**Records supplied:**
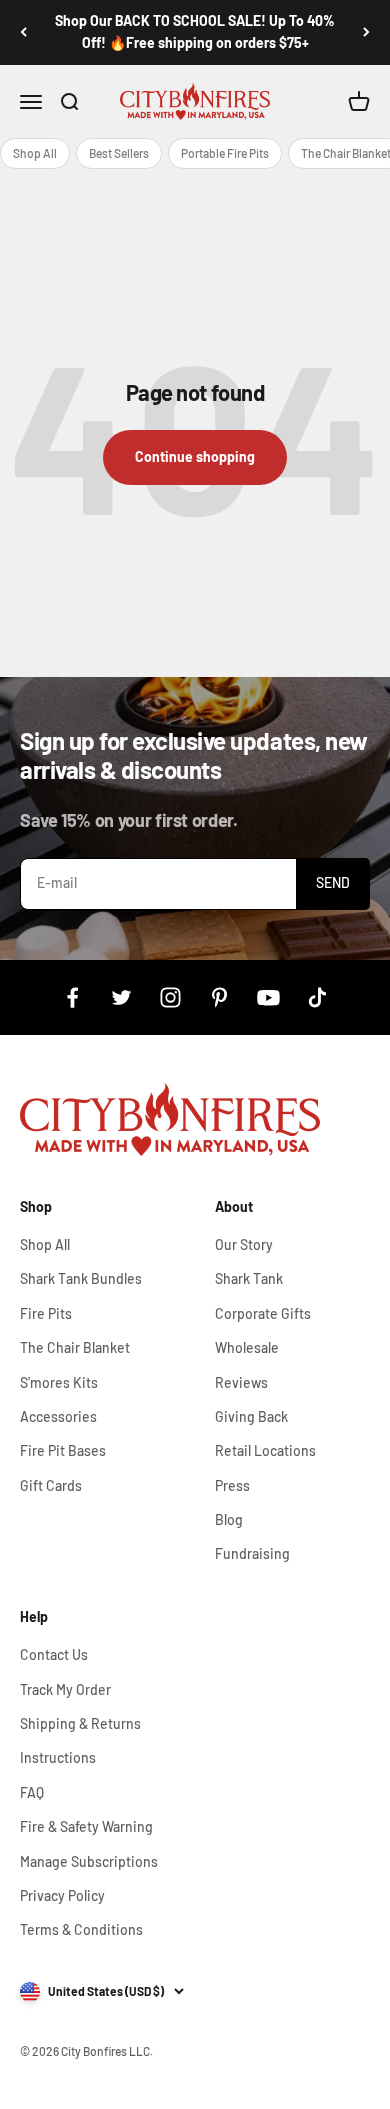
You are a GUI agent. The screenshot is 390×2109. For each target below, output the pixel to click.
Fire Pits (46, 1313)
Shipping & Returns (80, 1723)
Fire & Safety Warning (86, 1826)
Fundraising (252, 1553)
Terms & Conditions (81, 1929)
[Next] (366, 32)
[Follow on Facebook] (72, 997)
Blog (229, 1519)
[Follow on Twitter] (121, 997)
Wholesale (247, 1347)
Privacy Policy (62, 1895)
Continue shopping (195, 456)
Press (232, 1485)
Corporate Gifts (263, 1313)
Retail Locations (265, 1450)
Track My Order (65, 1689)
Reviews (241, 1382)
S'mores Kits (59, 1382)
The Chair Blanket (75, 1347)
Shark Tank (249, 1278)
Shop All (35, 153)
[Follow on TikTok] (317, 997)
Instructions (58, 1757)
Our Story (244, 1244)
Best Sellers (119, 153)
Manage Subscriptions (89, 1861)
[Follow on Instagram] (170, 997)
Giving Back (251, 1416)
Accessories (58, 1416)
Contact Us (54, 1654)
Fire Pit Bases (63, 1450)
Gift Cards (51, 1485)
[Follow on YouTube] (268, 997)
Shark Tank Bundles (81, 1278)
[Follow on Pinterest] (219, 997)
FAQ (32, 1792)
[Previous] (23, 32)
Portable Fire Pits (225, 153)
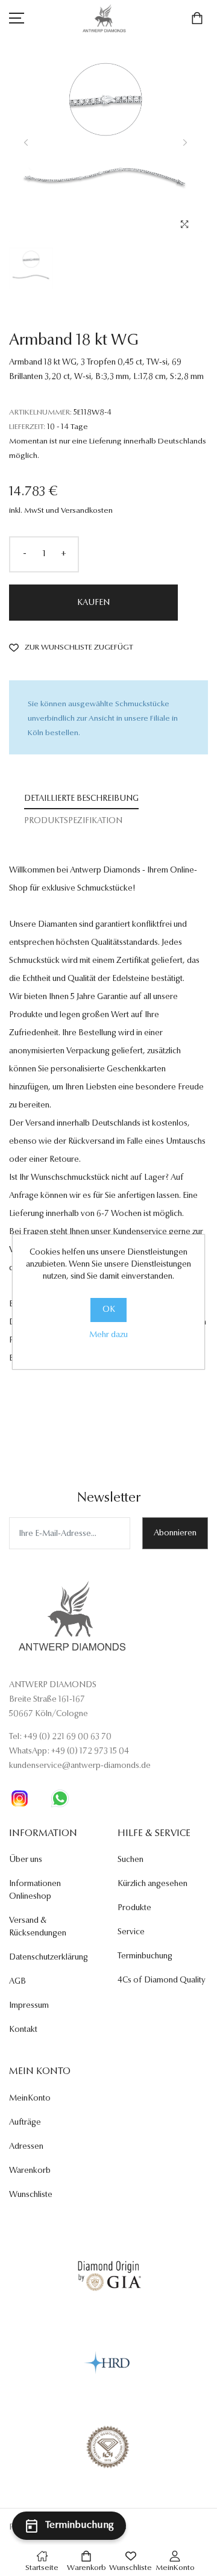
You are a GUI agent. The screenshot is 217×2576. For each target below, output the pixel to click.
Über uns (25, 1860)
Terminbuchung (145, 1956)
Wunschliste (30, 2195)
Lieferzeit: (27, 427)
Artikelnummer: (40, 412)
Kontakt (23, 2030)
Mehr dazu (108, 1335)
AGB (17, 1982)
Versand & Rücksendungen (37, 1927)
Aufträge (25, 2123)
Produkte (134, 1908)
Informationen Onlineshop (35, 1890)
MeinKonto (30, 2099)
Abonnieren (175, 1533)
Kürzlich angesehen (152, 1884)
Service (131, 1932)
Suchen (130, 1860)
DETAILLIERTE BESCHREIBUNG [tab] (81, 799)
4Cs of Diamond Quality (162, 1980)
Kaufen (93, 603)
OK (108, 1310)
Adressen (26, 2147)
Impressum (29, 2006)
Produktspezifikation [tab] (73, 821)
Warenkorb (30, 2171)
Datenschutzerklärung (48, 1958)
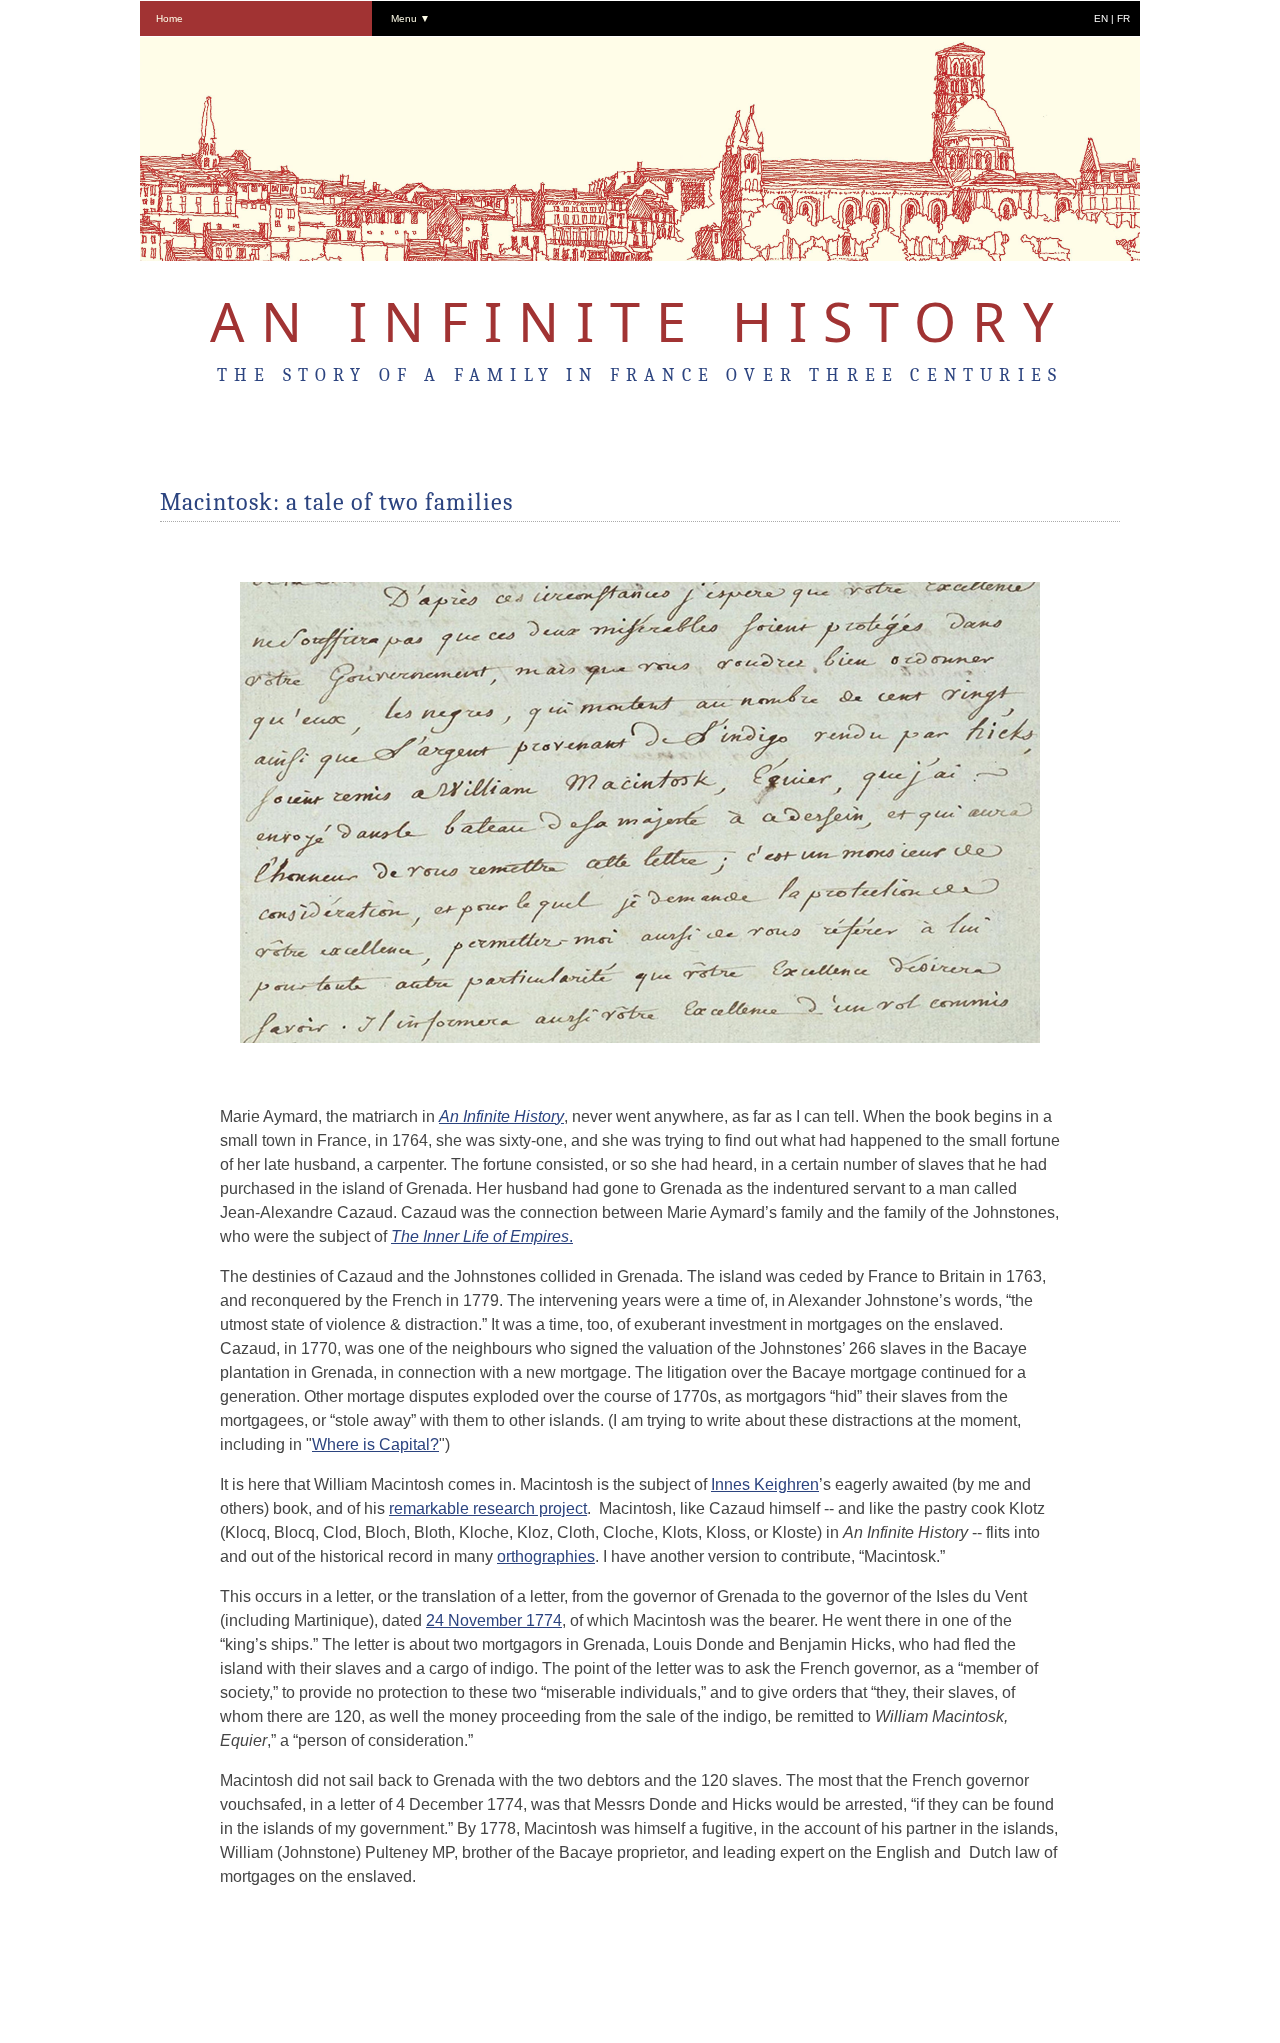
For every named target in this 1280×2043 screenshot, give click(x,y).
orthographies (546, 1556)
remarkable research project (488, 1508)
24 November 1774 (494, 1620)
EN (1101, 18)
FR (1123, 18)
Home (169, 18)
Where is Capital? (375, 1444)
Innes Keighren (765, 1484)
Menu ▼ (410, 18)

**Task brief:** The answer is each line in which the word "click" occurs, copied from the material above.

**Task result:**
You are a GUI agent. The screenshot is 390×2109. For each target below, output the pixel to click.
You are a GUI agent. The screenshot is 217×2576. For each target below, output the pixel to click.
For every named target in this 1280×2043 screenshot, give click(x,y).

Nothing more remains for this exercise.